Sebelum melakukan semua rangkaian acara ini, mereka juga melakukan tingkatan dari gotong-royong yang disebut runggu. Melalui runggu mereka membicarakan tentang konsep pelaksanaan kerja tahun itu sendiri. Bagaimana urutan acaranya bahkan sampai ke bagaimana persiapan dana yang dibutuhkan.

Konsep gotong royong (runggu) ini merupakan salah satu budaya karo yang tentunya harus dijaga kelestariannya. Kerja tahun yang merupakan acara mengucapkan syukur kepada Sang Pencipta secara bersama-sama. Semuanya dilakukan dengan gotong-royong dan diperkuat dengan melakukan runggu. Tentunya harus bisa dibagikan kepada suku-suku yang lain. Karena dengan gotong royong dan runggu ini semua masalah bisa terpecahkan dan didapatkan solusinya dengan cepat.

Terkhusus dalam menghadapi hantaman erupsi Gunung Sinabung saat ini, masih memperlihatkan kekuatannya, konsep gotong-royong dan runggu ini tentunya dapat diterapkan. Di lokasi pengungsian, jelas tidak terlihat perbedaan satu dengan yang lain. Terkait desa asal, agama dan status sosial. Semuanya sama-sama sebagai pengungsi. Tentunya harus bergotong royong dan runggu ketika ingin melakukan dan memutuskan sesuatu.

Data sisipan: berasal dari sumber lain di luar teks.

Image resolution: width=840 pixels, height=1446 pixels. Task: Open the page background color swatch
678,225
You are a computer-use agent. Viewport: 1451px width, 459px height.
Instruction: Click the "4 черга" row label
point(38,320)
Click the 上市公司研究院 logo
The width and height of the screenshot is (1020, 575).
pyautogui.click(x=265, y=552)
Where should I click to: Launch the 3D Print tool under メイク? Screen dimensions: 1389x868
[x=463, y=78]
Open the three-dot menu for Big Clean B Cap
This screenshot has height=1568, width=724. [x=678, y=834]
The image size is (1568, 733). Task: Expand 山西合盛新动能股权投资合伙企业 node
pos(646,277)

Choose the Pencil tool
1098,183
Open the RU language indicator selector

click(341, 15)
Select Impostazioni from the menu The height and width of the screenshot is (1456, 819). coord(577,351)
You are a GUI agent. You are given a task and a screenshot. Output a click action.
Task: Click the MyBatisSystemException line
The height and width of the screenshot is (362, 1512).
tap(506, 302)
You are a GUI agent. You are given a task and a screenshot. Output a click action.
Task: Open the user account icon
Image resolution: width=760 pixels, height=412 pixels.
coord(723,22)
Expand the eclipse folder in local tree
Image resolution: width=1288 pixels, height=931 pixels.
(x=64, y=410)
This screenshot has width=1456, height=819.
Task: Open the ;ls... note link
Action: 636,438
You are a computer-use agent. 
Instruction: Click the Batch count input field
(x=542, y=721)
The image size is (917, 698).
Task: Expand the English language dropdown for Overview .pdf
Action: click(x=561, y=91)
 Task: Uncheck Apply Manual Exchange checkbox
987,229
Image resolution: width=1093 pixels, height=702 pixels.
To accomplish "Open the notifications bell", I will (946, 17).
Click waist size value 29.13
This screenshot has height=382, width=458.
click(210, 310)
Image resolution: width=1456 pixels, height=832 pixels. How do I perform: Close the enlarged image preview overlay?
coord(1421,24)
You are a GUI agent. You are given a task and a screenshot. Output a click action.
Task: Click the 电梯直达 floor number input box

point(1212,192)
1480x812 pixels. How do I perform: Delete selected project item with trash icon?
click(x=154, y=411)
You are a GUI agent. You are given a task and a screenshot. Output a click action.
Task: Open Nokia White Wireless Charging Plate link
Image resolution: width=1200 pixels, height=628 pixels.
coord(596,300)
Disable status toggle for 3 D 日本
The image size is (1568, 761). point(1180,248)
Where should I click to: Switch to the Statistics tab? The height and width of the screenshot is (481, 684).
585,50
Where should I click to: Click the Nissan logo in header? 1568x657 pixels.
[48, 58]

Tujuannya, agar jangan sampai terjadi ketidakadilan antara satu orang dengan orang yang lain, atau satu kelompok dengan kelompok yang lain. Jadikan konsep gotong-royong dan runggu ini sebagai pemersatu dalam segala hal. Selain itu, konsep gotong-royong dan runggu ini juga bisa menjadi kekuatan dalam menghadapi kerasnya erupsi Gunung Sinabung.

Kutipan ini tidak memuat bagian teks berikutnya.